Supplied text:
Although it has been quite a while since I’ve presented such materials–I think I last did this in February 2023, so well over a year ago, now–I do still have items I developed for a private tutorial client that I can share. Testing season grows, and having access to materials to help prepare for it is helpful; having access to generating those materials is also helpful, and I’m pleased to be able to write such things to order. For those interested, there’s a form below that can be used to start placing an order for such; in the meantime, though, an example of the kind of work I can offer follows…

Ah, the classics…from Giphy.

The passage in the example below comes in at 184 words at a grade-level equivalent of 13.6–so, college-level reading. It has been adapted for the medium.


1While Malory’s Arthuriana is dominant in English-speaking conceptions of the Once and Future King and the Knights of the Round Table, there are other ideas about the characters in the English-language canon. 2Among the works that are commonly studied, Spenser’s Faerie Queene offers one example of a non-Malorian Arthur. 3In Spenser’s work, Arthur is a prince—not a king—and a knight errant, questing about and aiding other knights in their own exploits rather than sitting enthroned and sending warriors out to gain glory and honor in his name. 4Each of Spenser’s knights, embodies a desirable quality, and Arthur’s association with them reflects those qualities upon him. 5They figure him as the perfect knight and model of virtue. 6The Faerie Queene is meant as a paean to Elizabeth I—Spenser knew that flattery would improve his chances at receiving patronage and advancement—and Arthur appears as a help to those knights serving Elizabeth’s stand-in in the work; it implies that she is worthy of such service herself. 7It is quite the compliment, and it makes for an interesting use of a divergent Arthurian idea.

1.
In sentence 1, “conceptions” is a

  1. Noun
  2. Pronoun
  3. Verb
  4. None of the above

2.
In sentence 1, “conceptions” means

  1. areas
  2. ideas
  3. pregnancies
  4. None of the above

3.
Sentence 2 provides what kind of context clue for the meaning of “conceptions” in itself?

  1. Antonym
  2. Example
  3. Synonym
  4. None of the above

4.
In sentence 3, the word “errant” is a

  1. Noun
  2. Pronoun
  3. Verb
  4. None of the above

5.
In sentence 3, the word “errant” means

  1. In the wrong
  2. Off the chain
  3. On the road
  4. None of the above

6.
Sentence 3 provides what kind of context clue for the meaning of “errant” in itself?

  1. Antonym
  2. Example
  3. Synonym
  4. None of the above

7.

Problem requirements: In the supplied text, condense the paragraph beginning "While Malory's Arthuriana is dominant" into a short bulleted list of its main facts.

Dataset section:

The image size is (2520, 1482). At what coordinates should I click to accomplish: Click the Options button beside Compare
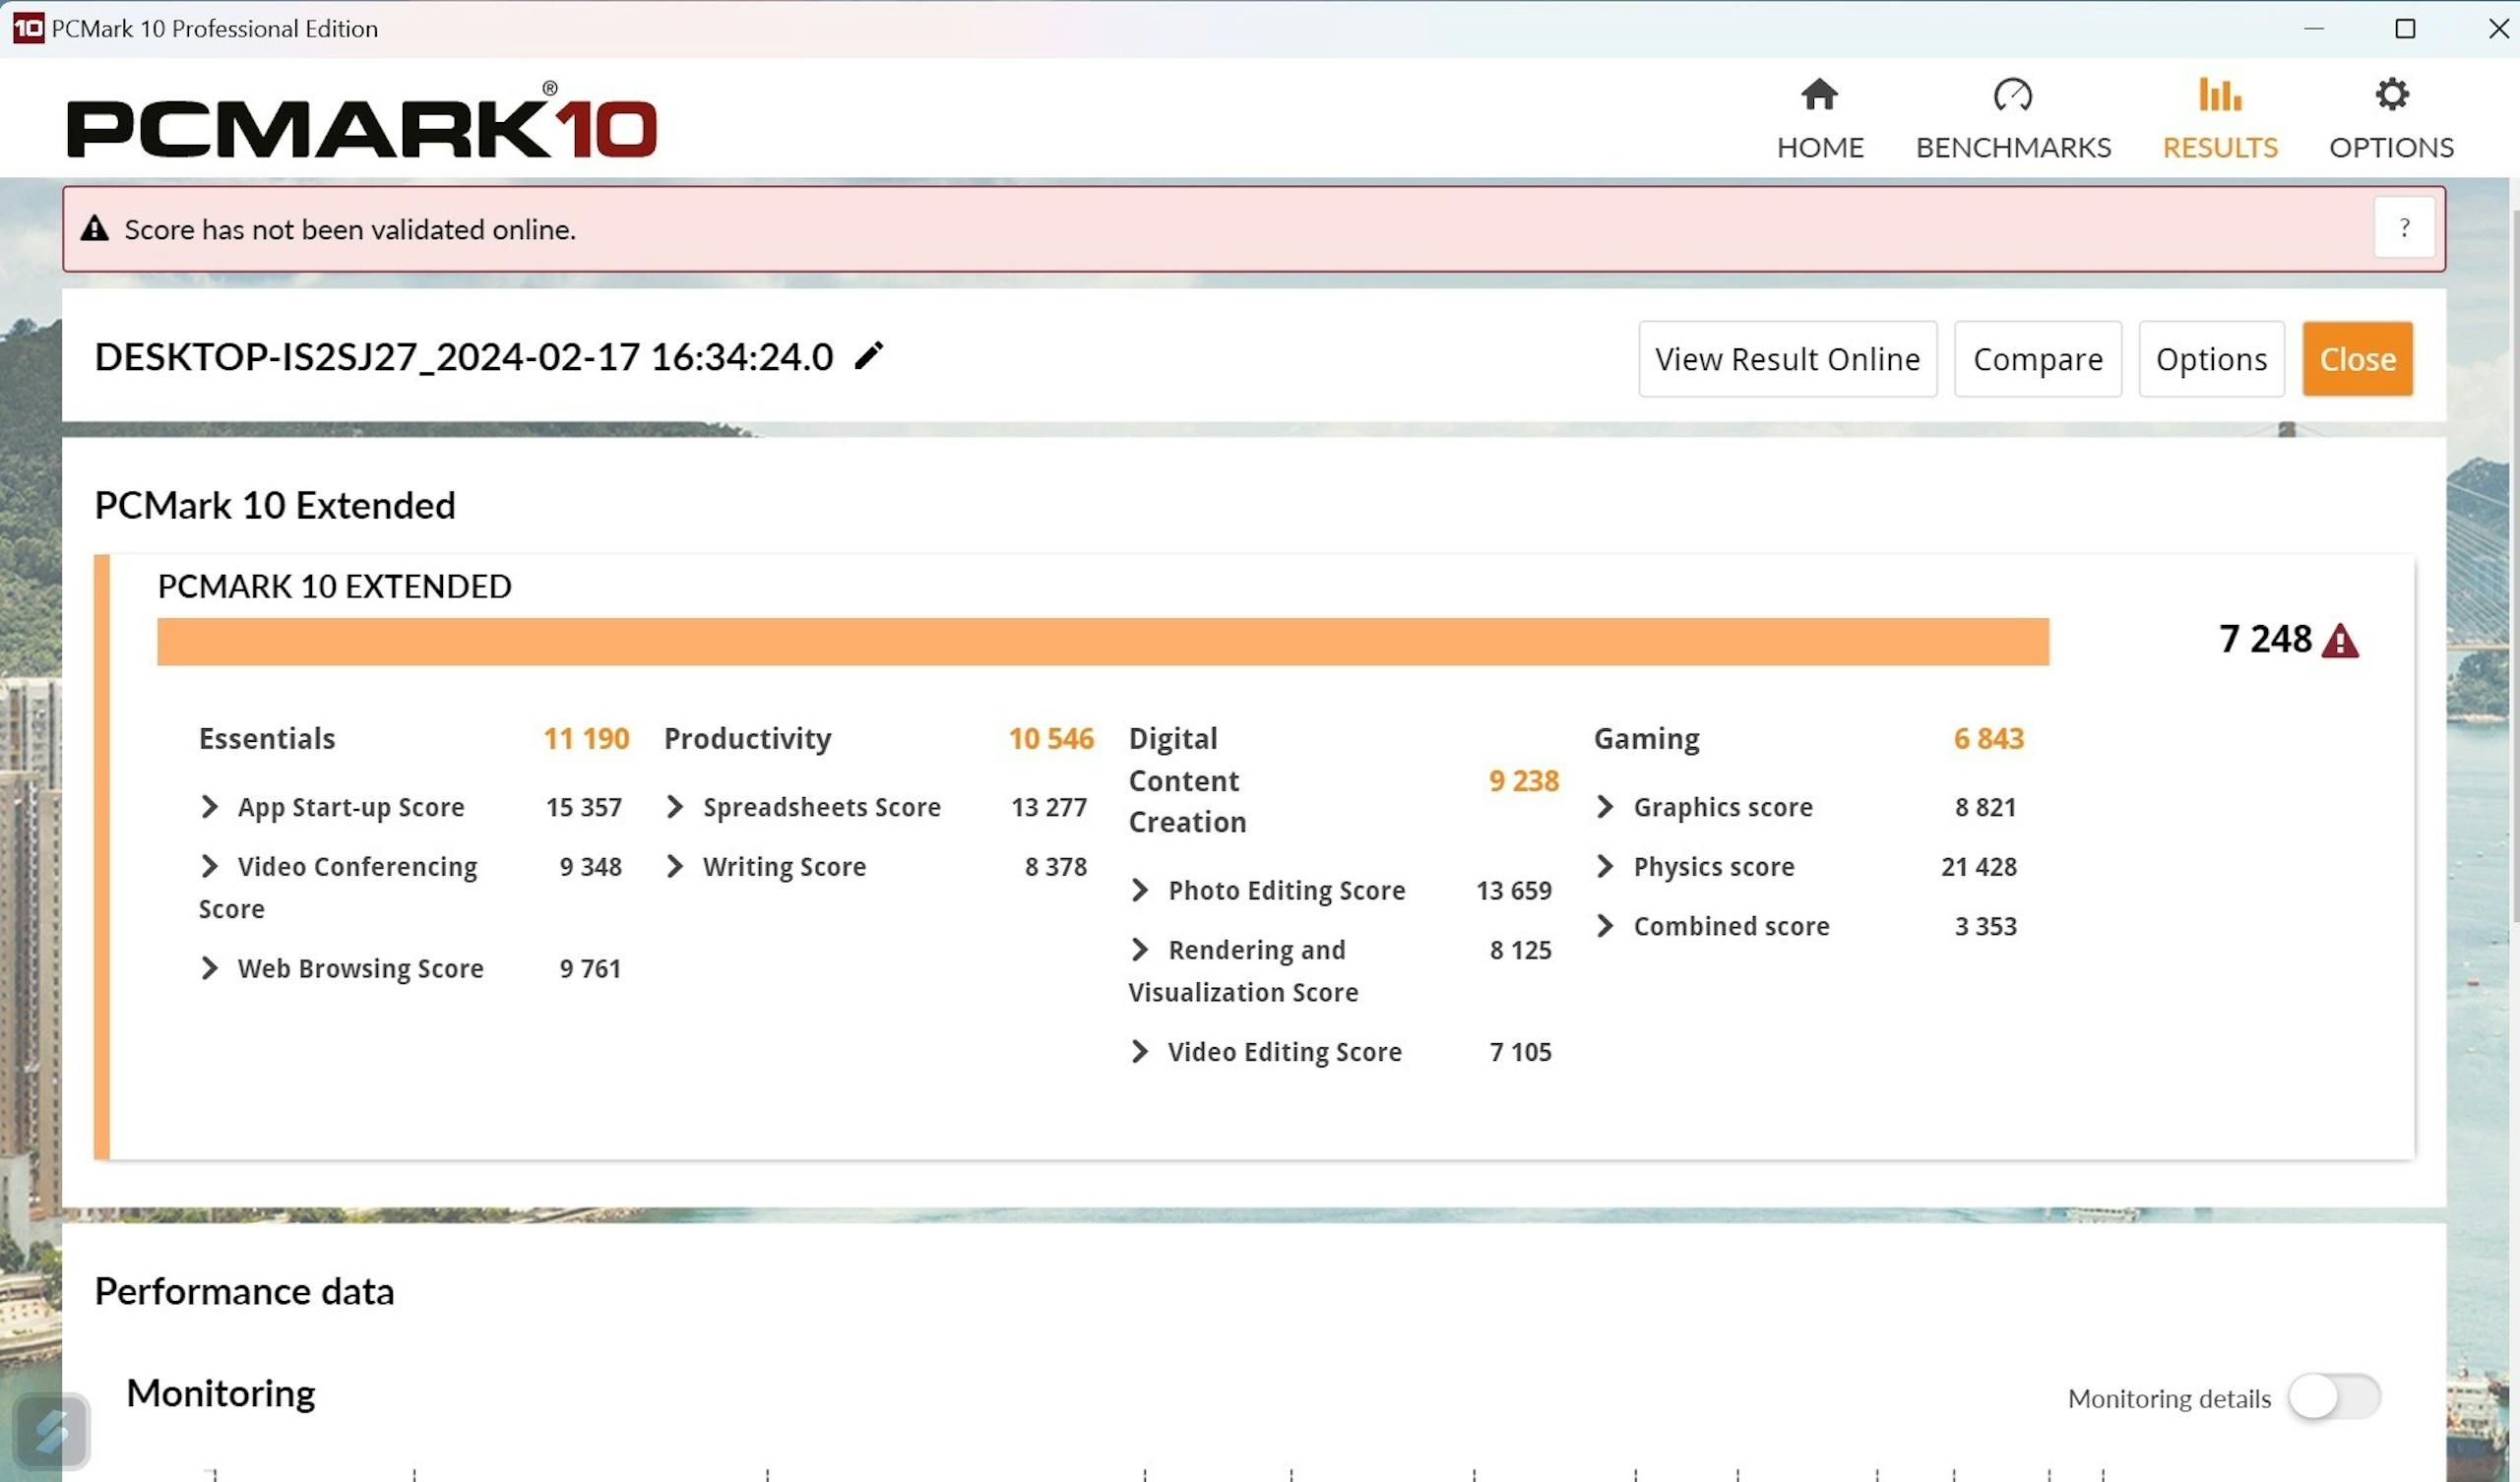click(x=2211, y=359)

Exercise output:
- Malory's Arthur dominates English-speaking ideas of the Once and Future King and the Round Table, but the English-language canon has other versions.
- Spenser's Faerie Queene, a commonly studied work, gives a non-Malorian Arthur.
- In it, Arthur is a prince rather than a king. He is a knight errant who quests and helps other knights instead of sitting enthroned and sending warriors out for glory.
- Each of Spenser's knights embodies a desirable quality. Arthur's association with them makes him the perfect knight and model of virtue.
- The poem is a paean to Elizabeth I, and Spenser knew flattery would help him gain patronage and advancement.
- Arthur aids the knights who serve Elizabeth's stand-in, which implies she is worthy of such service. This is a compliment and an interesting use of a divergent Arthurian idea.